FERNANDA GARCÍA LAO (ARGENTINA, 1966–)
Fernanda García Lao is a novelist, poet, and playwright. Born in 1966, both of her parents worked as left wing journalists, and in 1975 they were forced to flee to Spain, where they lived in exile for nearly twenty years. When she returned to Argentina in the early nineties, she trained as an actress, playwright, and director. In 1999 her first play “El sol en la cara” / “The Sun on My Face” debuted. Over the next five years, she wrote four more plays, several of which she also acted in and/or directed. Her first novel, Muerta de hambre / Starving, won the Premio de Novela por el Fondo Nacional de las Artes. She was named “one of the best kept secrets of Latin American Literature” at the 2011 Guadalajara International Book Fair. Her novels, stories, and poems have received wide acclaim, won various awards and accolades. They have been published in Latin America, Spain, France, Italy, the United States, and Canada.

Kyra Galván

KYRA GALVÁN (MEXICO, 1956–)
A prolific writer, Galván’s poetry has won many prestigious awards and honors, including the 1980 Mexican National Young Poet’s Prize for her collection Un pequeño moretón en la piel de nadie / A Little Bruise on the Skin of Nobody. She has been a fellow at the National Institute of Fine Arts as well as at the Mexican Writers’ Center. The feminist perspective in her poems also informs her first novel, Los indecibles pecados de Sor Juana / The Unspeakable Sins of Sor Juana, published in 2010. 

José A. Villar-Portela

José A. Villar-Portela, born in Havana, Cuba, is a poet, translator and editor based out of Miami, FL. He is the Editor/Translator of the O, Miami Poetry Festival, Assistant Editor and Head of Spanish-Language Acquisitions of Jai-Alai Books and the Programming Director of Reading Queer. He is also the editor of Jai-Alai magazine produced by University of Wynwood Press. He is pursuing a doctoral degree in Hispanic Literature at Florida International University.

Tina Escaja

Tina Escaja has published extensively on gender, technology and representation at the turn-of-the-twentieth-century and their connections with the current turn-of-the-millennium in Latin America and Spain.

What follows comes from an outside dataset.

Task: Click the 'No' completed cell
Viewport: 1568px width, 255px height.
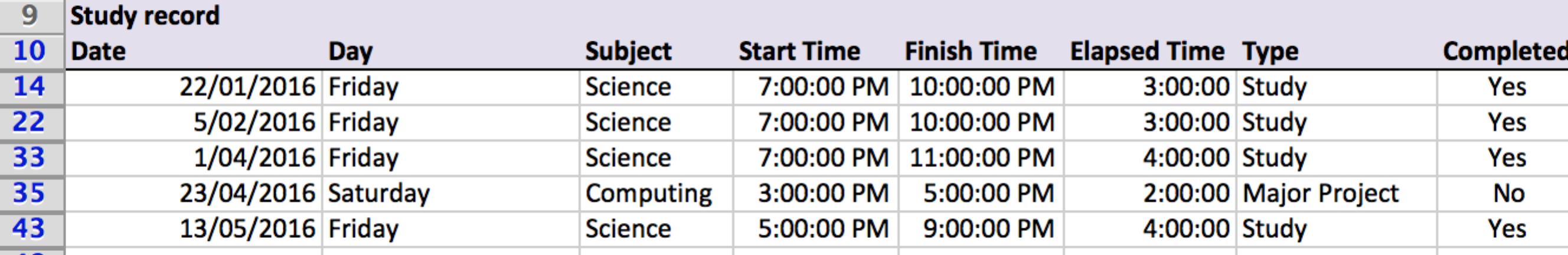Action: click(x=1508, y=194)
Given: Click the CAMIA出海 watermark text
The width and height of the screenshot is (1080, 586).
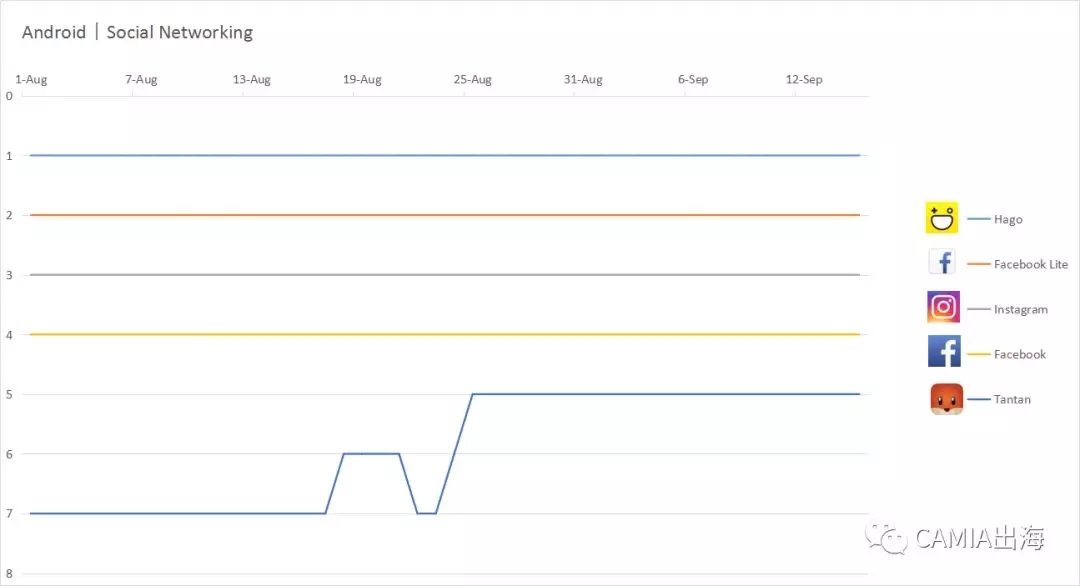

She is also an accomplished poet, writer and digital artist. Some of her books include Caída Libre, 13 lunas 13, Código de barras, Respiración Mecánica and her collection Manual destructivista/Destructivist Manual. Escaja has also written fiction and plays, and is the author of experimental and hypertextual works, including Negro en Ovejas, VeloCity, the interactive novel Pinzas de metal, Mora amor, and Robopoem@s. Resistencia: Poems of Protest and Revolution ( Tin House Books), a bilingual collection rooted in a strong tradition of protest poetry, is voiced by icons of the movement and some of the most exciting writers today. With an introduction by poet, novelist and essayist Julia Alvarez, Resistencia explores feminist, queer, Indigenous, and ecological themes alongside historically prominent protests against imperialism, dictatorships, and economic inequality. Within this collection, poets representing every Latin American country grapple with identity, place, and belonging, resisting easy definitions to render a nuanced and complex portrait of language in rebellion. Included in English translation alongside their original language, the fifty-four poems in Resistencia are a testament to the art of translation by a team of translators, including former US Poet Laureate Juan Felipe Herrera. Their work made many of the poems available for the first time to an English-speaking audience. Maggie Smith, author of Good Bones, celebrated the collection saying ” The poems in Resistencia do not soothe but shake us awake, and they call on us to do what they have done: to witness, to listen, to not only speak but sing.”

Mark Eisner

Mark Eisner has spent most of the past two decades working on projects related to Pablo Neruda. His Neruda: The Biography of a Poet was published in 2018. He also conceived, edited, and was one of the principal translators for The Essential Neruda: Selected Poems (2004). He also wrote the introduction to the English translation of Neruda’s venture of the infinite man. He was also involved in the early stages of the Red Poppy Art House in San Francisco, and continues to lead Red Poppy, a literary non-profit focused on Latin American poetry.